Пришла с работы мама, заварила чай и приготовила ужин. Ингве еще не вернулся с прогулки, и мы сели ужинать с ней вдвоем. Она спросила: «Ты, кажется, плакал?» Я сказал «да». Она спросила из-за чего, и я сказал, что Ингве меня отпихнул и прогнал. Она сказала, что поговорит с ним об этом. Я показал маме письмо, которое написал дедушке в Сёрбёвог, мама сказала, что дедушка очень обрадуется, когда его получит, дала мне конверт, я вложил в него письмо, она написала адрес и обещала завтра же отправить.
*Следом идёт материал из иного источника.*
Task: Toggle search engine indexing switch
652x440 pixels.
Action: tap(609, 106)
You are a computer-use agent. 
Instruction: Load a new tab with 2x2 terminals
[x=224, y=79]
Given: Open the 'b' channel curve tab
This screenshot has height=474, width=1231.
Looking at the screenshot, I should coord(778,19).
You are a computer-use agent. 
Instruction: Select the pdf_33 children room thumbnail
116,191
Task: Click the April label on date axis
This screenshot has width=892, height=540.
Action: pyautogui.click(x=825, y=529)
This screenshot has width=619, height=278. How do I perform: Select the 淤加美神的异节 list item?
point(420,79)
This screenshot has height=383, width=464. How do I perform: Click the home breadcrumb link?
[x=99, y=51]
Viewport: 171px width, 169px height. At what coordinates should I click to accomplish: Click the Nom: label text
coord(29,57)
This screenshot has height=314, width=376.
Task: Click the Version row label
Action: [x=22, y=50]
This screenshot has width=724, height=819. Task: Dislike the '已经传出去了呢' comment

Покончив с этим делом, я пошел к себе и лег почитать. За чтением услышал, как вернулся Ингве, как прошел по лестнице и как он зашел к маме на кухню. Сейчас она скажет, чтобы не пихал меня и не затыкал мне рот, подумал я, лежа на кровати, и мысленно представил себе понурую голову Ингве. И тут из коридора донеслись их шаги, и они появились у меня на пороге.
Я с первого взгляда понял, что мама рассердилась, и поднялся с подушки.
— Скажи — правда то, что говорит Ингве? — сказала она. — Что ты издевался над Эдмунном за то, что он не умеет читать?